KNOTORYUS: Do you know where you were when you heard Sonic Youth split up?

: I read it in a Danish music magazine. Yeah. I was in Denmark, then. I was sad because it just seemed ... Like it was possible, you know? To be the coolest band and the coolest guy and girl to be together.... It just sucks.

KNOTORYUS: For me, it's been weird because when I was 16, Sonic Youth seemed part of something that was beyond gossip. But now... To hear people say 'Team Kim' or 'Team Thurston', it's... strange to see someone from that culture and that generation enter the gossip stream.

: Yeah, I guess people had been holding it back and then when it happened they were like: 'Nooooo!' and they just had to talk about it. Oh well, I heard it's not the end of Sonic Youth, so... let's hope.

KNOTORYUS: Do you read the stuff people say about you?

:  No. Of course, I go on Twitter to reply but... people write so much, good and bad. I get touched when I get a letter like the one I showed you.

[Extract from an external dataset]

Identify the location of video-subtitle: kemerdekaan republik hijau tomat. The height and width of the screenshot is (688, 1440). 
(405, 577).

KNOTORYUS: You don't read 50 good things, 1 bad thing and then end up focusing on the bad thing?

:  I was in many bands before this where people where like: 'Ha!' or 'Ugh, that's bad.' So I'm used to that. (laughs)

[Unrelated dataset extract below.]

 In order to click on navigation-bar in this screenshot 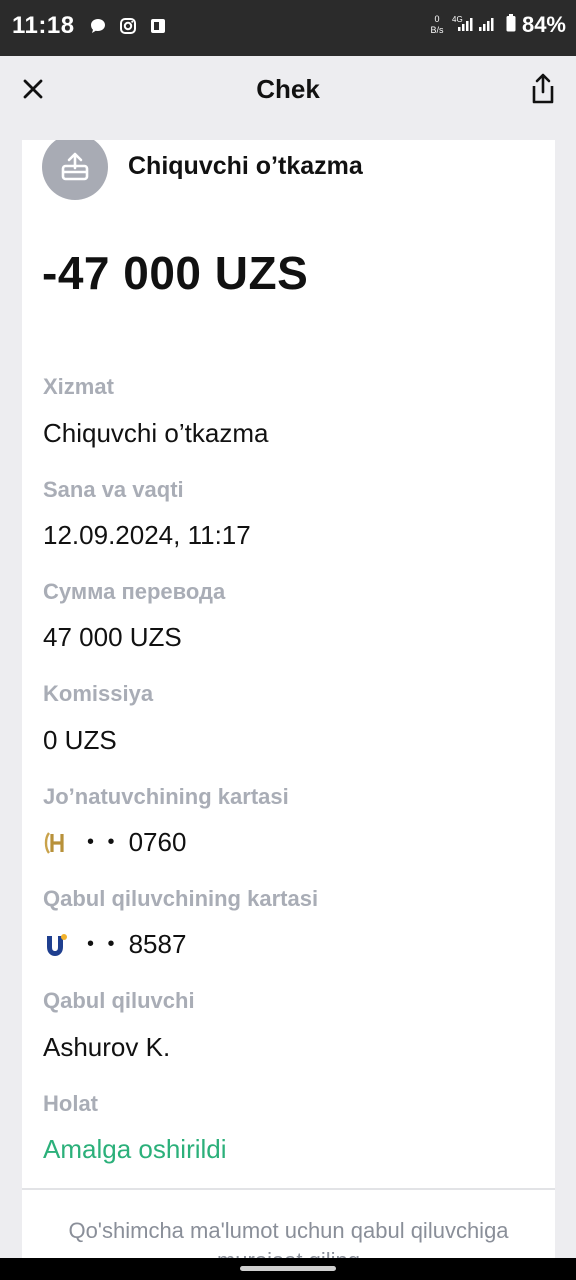, I will do `click(288, 1269)`.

KNOTORYUS: But now that you're blowing up, does it get weirder?

:  Oh yeah, there's a lot of personal, weird stuff.

KNOTORYUS: Like what?

:  Like, uhm... *For the first time her eyes shift to the label rep in the room* Just... *starts giggling* sexual stuff. Like... Bleurgh!

KNOTORYUS: Oh, ok, let's move on from that, then.

:  Yeah. *cracks up*

KNOTORYUS: Do you think you would rather have been young in the nineties or eighties when stuff like that just wasn't around that much? What period of time do you wish you could have lived in?

:  Hmmmm. That's a good question. I guess it depends on where you grow up, if you could be young in New York in the nineties or eighties. I am very happy to live in these times, though. Now, even if you don't have the courage to go out and meet people and go to a studio and be cool and be in a band, you can make stuff in your own bedroom and build up your self-esteem and courage that way. That's good, because then it's not necerssarily the people with the most self-esteem that get through.

KNOTORYUS: Also, you couldn't get a tweet from Raymond Pettibon in the nineties.

: (laughs) That's true. You know what? I did get a Tweet from Melanie C from The Spice Girls a while ago and even though I'm not a Spice Girls fan anymore, it was still amazing. If I had known that would happen when I was nine, I would have died.